Earlier this week, I submitted the draft of the book I'm ghost-writing to the doctor I'm writing it for. It took him a couple of days to get back to me and when he did his response was music to my ears, "I love it!" He exclaimed. And with Elle's eagle eye, the final manuscript will be even better. Elle,who is my friend and editor, and a published author in her own right -- go to Amazon and type in L.G. Mansfield -- is one of those people who has mastered the nuances of the English language. Because of this, she is my grammar guru, the person I rely on when I want to be certain every I is dotted and every T is crossed. She's often the one who encourages me to keep writing when I doubt my abilities. Whenever I face resistance, I go to her first. As we walk my dogs around the neighborhood, she listens as I complain about being stuck, or not knowing where the book is going, and gently prods me along the writing path.

With the medical book behind me (except for some small, final edits, I'm officially turning my attention back to my own writing and calling upon Elle and other members of my support team to see me through the last phase of what has been a personal journey into the heart of the matter. When I started writing the book, among my initial resistance was the term "memoir," and I must admit it still is. Who wants to read a book about my life? But, what I realized is that the book is really a first person account of my feelings about being adopted. It's about my inner child, who wandered around in a fog, looking for the truth. It's about my constant search for identity. It's about desire to know and the resistance of outside forces to open the door. On one hand, it's about guilt and shame, fear and frustration; on the other hand, it's about truth and love and self acceptance. It's about intimacy, a term that author Michael Brown explains as going "in to me and see." It's about universal conditions that affect all of us. In essence, the book is not so much about me as it is about the experiences of any adoptee.

When I started writing this book, I thought I was writing it to heal my emotional wounds and become a person who was more capable of authentic intimacy, and so far, the process hasn't disappointed me. Initially, scenes from my life started pouring out, and I just let them flow, without censorship. Often I was amazed at the forgotten memories that filled the pages. Slowly, over time, a theme emerged, and then out of a chronology, a plot began to take shape. Six months ago, when I stopped working on the book, I was about half way through the story. Tomorrow, I intend to pick up where I left off. Today, I'm going to work through any lingering resistance.

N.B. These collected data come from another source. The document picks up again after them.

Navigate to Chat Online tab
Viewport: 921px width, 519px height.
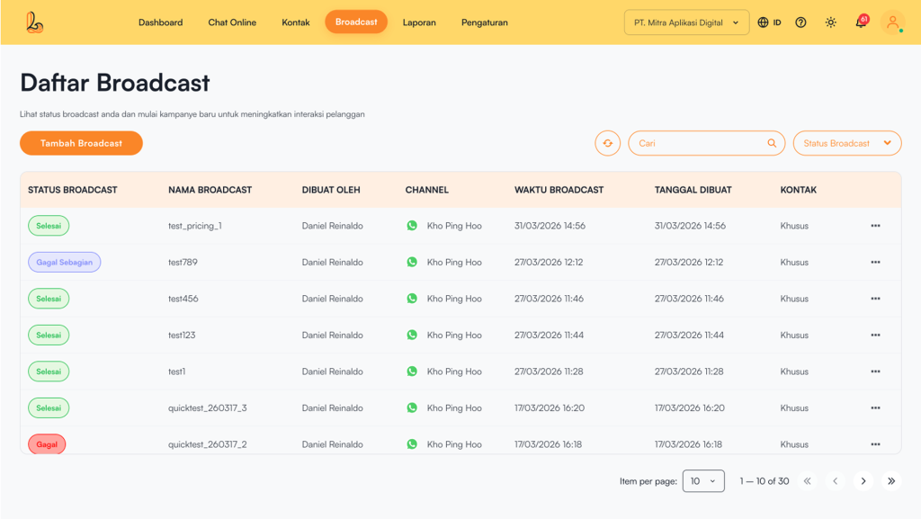click(232, 22)
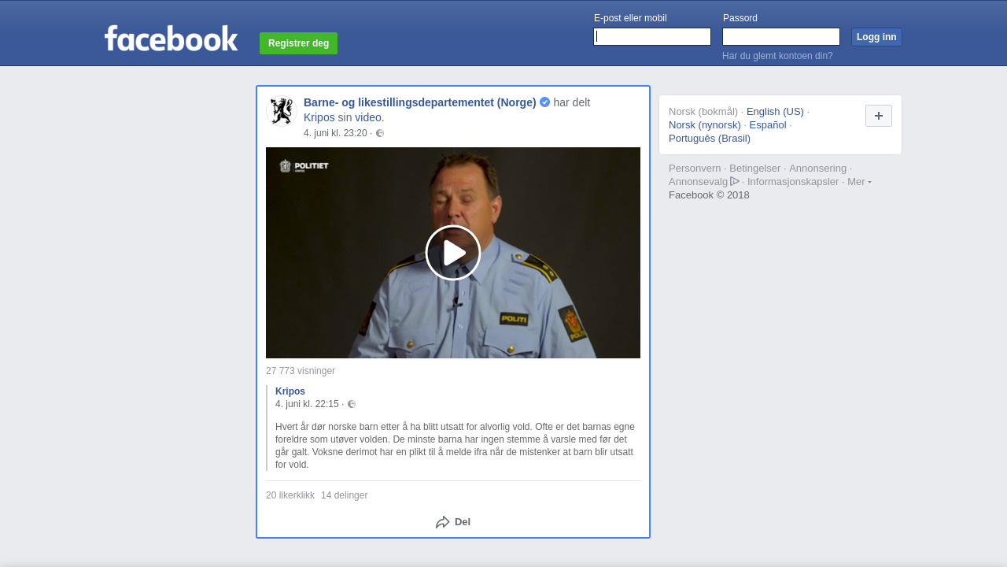Viewport: 1007px width, 567px height.
Task: Click the globe privacy icon on the shared post
Action: [x=380, y=133]
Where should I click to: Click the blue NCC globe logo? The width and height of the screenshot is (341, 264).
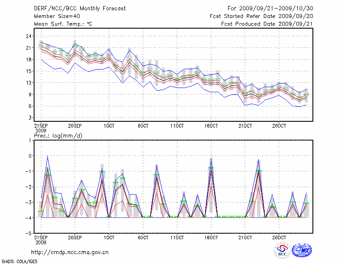(302, 251)
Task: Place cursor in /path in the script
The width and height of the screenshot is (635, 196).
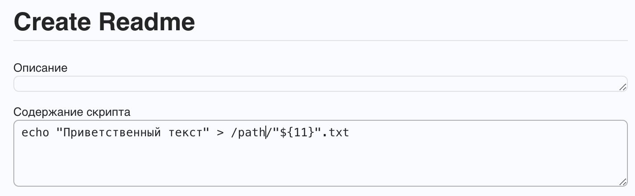Action: pyautogui.click(x=248, y=133)
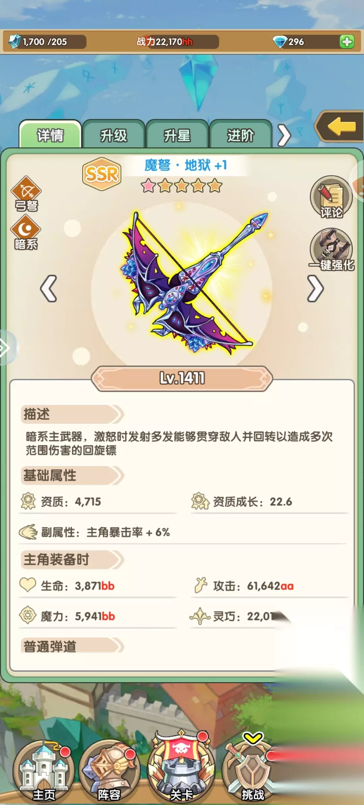Click the yellow back arrow button
The width and height of the screenshot is (364, 805).
point(340,127)
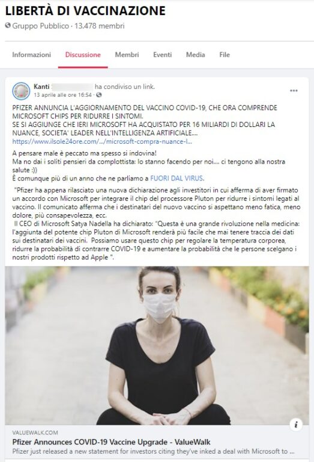Click the poster name Kanti

(x=41, y=87)
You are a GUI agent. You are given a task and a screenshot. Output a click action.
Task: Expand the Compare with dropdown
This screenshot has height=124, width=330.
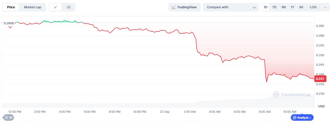[231, 7]
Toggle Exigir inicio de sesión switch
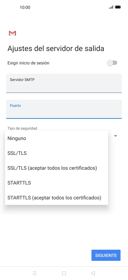 (x=112, y=63)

Like many adoptees, even though I appear to be confident and capable, I have deep-seated doubts about my abilities, never feeling like I'm good enough, or that I deserve the best. As a result, I've spent much of my life acting, faking it, hoping that one day I'll believe in myself as much as others do. That I'll genuinely trust in the process, rather than seeking the approval of the outcome. This fact explains why I've spent most of my professional life writing for others: It's safe, doesn't impact my heart, doesn't require any kind of intimacy, and in the end, there's either a monetary reward or heartfelt appreciation for my efforts.

Writing from my own heart is different. It requires courage to face my wounded inner child and let her know everything will be okay, is okay; acceptance of what was and what is, and commitment to move through resistance whether there's an "I love it" at the end or not. There's no guarantee of a cash reward, adulation, or a pat on the back from any but the close few who read the finished manuscript. If I send it out to publishers, I know rejection is part of the game. But I can't think about that right now.

As I muster up the courage to stay in the present and attend to only what is required to finish the book, it helps to know that when I can't break through the wall of resistance by myself, I can call Elle or Sasha or other members of my support team. Sometimes, all I need to stay on the writing path is "a little help from my friends"--especially the ones that have more faith in me than I often have in myself.

2 comments:

Sasha said...

Well... I think you are incredible.

Anonymous said...

Sasha is right, of course. You ARE incredible.